EXERCISE INSTRUCTIONS —
Your output should be each line from the material below that has the word "computer".

*** Opening of EXCERPTED DATA ***

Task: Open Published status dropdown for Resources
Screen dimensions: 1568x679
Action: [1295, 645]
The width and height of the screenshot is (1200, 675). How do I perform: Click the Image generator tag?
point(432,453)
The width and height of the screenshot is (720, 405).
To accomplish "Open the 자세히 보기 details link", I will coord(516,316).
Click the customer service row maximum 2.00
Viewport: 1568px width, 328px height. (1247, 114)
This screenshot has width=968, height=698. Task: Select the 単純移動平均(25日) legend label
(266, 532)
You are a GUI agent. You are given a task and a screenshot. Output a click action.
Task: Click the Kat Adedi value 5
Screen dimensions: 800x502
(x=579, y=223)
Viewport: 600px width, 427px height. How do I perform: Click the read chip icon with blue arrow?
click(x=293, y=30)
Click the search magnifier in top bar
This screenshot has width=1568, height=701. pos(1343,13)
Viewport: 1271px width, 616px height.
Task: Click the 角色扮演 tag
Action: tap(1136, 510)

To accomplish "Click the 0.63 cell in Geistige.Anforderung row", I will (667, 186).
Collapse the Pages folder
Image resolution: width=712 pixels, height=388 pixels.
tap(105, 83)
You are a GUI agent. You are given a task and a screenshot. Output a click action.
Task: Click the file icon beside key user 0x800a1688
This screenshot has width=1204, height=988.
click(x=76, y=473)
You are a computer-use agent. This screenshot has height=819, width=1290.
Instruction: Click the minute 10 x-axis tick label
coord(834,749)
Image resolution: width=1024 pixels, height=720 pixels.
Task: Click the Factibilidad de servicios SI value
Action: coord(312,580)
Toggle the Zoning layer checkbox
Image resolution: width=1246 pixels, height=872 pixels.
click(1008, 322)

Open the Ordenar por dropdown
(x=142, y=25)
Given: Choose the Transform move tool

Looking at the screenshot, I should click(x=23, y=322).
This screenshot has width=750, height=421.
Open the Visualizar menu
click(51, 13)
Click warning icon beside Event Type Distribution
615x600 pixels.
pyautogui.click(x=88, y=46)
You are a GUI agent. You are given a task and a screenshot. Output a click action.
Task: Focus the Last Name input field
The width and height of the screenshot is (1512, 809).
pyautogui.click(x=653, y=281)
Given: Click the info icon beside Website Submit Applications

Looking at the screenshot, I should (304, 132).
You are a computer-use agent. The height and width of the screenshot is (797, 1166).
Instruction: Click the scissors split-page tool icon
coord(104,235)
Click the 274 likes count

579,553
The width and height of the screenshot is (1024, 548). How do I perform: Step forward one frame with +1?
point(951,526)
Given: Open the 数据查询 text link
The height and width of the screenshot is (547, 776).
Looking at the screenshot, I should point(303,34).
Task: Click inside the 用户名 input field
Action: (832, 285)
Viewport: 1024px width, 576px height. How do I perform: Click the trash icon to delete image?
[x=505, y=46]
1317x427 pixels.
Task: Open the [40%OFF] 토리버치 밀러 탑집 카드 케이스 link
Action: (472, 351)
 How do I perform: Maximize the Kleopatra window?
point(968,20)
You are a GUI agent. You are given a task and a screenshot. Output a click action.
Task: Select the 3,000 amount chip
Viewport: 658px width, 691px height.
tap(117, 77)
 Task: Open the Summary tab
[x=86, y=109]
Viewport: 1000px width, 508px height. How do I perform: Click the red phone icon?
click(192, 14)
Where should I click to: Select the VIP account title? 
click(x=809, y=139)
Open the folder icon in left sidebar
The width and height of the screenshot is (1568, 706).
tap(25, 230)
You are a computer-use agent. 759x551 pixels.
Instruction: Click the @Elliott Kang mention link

*** Close of EXCERPTED DATA ***

TASK OUTPUT —
You are a computer-use agent. This screenshot has height=819, width=1290.
You are a computer-use agent. The height and width of the screenshot is (797, 1166).
You are a computer-use agent. 759x551 pixels.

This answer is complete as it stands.